Chapter Four

The weekend had finally arrived, although Leonard wouldn’t have noticed it if it wasn’t for Marley’s busy excitement and general exuberance. He found that weekends had long since lost their lustre as he could effectively choose whenever he wanted his weekend to be; in recent weeks his ‘weekend’ had been on a Tuesday and a Wednesday and it would be no surprise were this to change in the future. Marianna was already awake, and he smelled the sizzling bacon and heard the hissing pops as it presumably cooked in the pan. He slovenly rose to his feet and had a quick shower before settling down in the main living area for their breakfast. On his plate sat three strips of bacon, a colony of scrambled eggs and two slices of brown bread, and he played with his bread with a puerile melancholy.
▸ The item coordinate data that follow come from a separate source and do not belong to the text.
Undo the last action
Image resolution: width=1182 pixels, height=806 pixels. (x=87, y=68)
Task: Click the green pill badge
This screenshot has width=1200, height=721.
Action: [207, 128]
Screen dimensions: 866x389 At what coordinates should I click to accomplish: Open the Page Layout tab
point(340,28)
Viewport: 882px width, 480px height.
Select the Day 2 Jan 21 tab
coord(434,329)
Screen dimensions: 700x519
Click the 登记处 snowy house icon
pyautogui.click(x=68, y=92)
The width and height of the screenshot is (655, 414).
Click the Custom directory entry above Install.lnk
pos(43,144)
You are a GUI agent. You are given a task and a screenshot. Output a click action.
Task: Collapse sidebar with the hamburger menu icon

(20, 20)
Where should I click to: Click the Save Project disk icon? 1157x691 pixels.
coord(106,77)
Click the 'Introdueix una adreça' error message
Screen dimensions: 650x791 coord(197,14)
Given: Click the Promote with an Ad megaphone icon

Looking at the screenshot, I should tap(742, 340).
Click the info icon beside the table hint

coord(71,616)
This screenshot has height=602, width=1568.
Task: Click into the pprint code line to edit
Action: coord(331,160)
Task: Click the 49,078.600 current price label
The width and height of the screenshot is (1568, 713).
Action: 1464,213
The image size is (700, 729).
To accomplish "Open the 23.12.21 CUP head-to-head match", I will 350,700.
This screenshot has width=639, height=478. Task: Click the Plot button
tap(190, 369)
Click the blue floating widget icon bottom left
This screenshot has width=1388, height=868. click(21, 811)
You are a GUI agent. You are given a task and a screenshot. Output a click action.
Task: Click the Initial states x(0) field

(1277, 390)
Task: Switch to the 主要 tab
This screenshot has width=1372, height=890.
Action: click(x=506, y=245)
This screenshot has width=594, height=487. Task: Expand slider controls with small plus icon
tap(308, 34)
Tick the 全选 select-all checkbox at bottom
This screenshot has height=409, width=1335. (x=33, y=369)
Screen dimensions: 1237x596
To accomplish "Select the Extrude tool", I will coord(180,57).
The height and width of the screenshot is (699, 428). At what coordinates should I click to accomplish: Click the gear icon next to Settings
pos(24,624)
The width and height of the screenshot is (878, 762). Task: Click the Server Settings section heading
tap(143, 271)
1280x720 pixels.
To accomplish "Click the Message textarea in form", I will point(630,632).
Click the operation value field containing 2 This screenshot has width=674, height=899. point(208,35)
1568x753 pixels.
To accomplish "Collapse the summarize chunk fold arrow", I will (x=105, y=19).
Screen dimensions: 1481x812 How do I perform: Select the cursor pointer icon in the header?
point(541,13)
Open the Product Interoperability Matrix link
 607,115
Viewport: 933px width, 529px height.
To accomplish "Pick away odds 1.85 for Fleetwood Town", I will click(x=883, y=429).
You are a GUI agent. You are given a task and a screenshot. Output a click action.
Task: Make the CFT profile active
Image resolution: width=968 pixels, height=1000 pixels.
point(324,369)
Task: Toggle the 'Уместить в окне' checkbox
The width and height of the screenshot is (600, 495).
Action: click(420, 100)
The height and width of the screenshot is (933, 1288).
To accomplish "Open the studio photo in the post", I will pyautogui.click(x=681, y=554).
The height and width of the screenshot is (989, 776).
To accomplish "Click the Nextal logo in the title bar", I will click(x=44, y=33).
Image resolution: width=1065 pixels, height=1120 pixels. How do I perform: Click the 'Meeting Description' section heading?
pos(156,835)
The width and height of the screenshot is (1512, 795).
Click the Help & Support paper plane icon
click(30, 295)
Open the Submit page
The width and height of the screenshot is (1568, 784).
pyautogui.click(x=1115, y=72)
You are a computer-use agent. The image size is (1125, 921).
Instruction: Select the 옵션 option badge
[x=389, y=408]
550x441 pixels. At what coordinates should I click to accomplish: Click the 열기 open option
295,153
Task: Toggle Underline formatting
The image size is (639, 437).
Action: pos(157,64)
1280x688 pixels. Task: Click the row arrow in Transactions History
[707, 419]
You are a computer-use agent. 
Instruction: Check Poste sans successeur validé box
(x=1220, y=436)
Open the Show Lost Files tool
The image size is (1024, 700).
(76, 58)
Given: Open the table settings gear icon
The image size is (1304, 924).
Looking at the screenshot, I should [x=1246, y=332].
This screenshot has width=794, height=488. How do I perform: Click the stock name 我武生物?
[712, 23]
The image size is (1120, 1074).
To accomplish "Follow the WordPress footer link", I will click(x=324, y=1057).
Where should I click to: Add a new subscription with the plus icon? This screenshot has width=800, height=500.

“Why are we having brown bread again?”

“Because it is healthier and tastes better,” Marianna replied as she blew cool air onto her congested fork.

“If we’re not going to have white bread can we at least compromise on a ‘best of both’ or something similar?” Leonard enquired.

“Stop being such a baby,” Marianna scoffed with a mouth that was now full of bacon.

“Yup stop being such a baby!” Marley imitated as he took a big bite of his toast, to which Leonard replied with a dismissive wave of his hand.

“We’ll see who’s the baby when we get to the park and I’m knocking in goals left, right and centre,” he finished as he took an obnoxiously loud sip of his tea. Their meal continued in this softly competitive spirit until they had all finished and dumped their dirty plates beside the sink. Whilst the others changed their clothes for the park Leonard eyed the mess suspiciously as it would no doubt fall to him to clean it up, he groaned as he filled up a two litre bottle with water, and stored it in their gym bag. Before long they were set and so left for the park; it was a relatively short walk to the square patch of grass, which was bordered by roads and a waist high steel and cement mishmash of a fence. They were fortunate because the solitary goal in the far end was empty and so they could use it without having to share, it was sunken in at the right end and its white paint was flaky and fell away if you kicked it. Leonard started in goal and soon found his now familiar rhythm of flapping at Marley’s shots whilst taking Marianna’s more seriously. They continued like this for a while as the park became more populated and a number of other children and adolescents hovered around the goal before realising the Whistle’s weren’t leaving, and then glumly skulked away. Marianna had since replaced Leonard in goal, however, as he was lining up a penalty kick his phone vibrated in his pocket. He ignored it and dramatically exhaled before lining up a few paces behind the ball, he hopped on the spot before kicking the ball with all his might and it flew high, and it flew true, and it flew right over the goal and dangerously close to the road.

“I’ll get it,”

“I wasn’t going to offer,” Marianna muttered as she rolled her eyes and Leonard gazed forlornly after the ball, it had rolled quite far and after a morning spent playing football was in some ways too far away to be worth it.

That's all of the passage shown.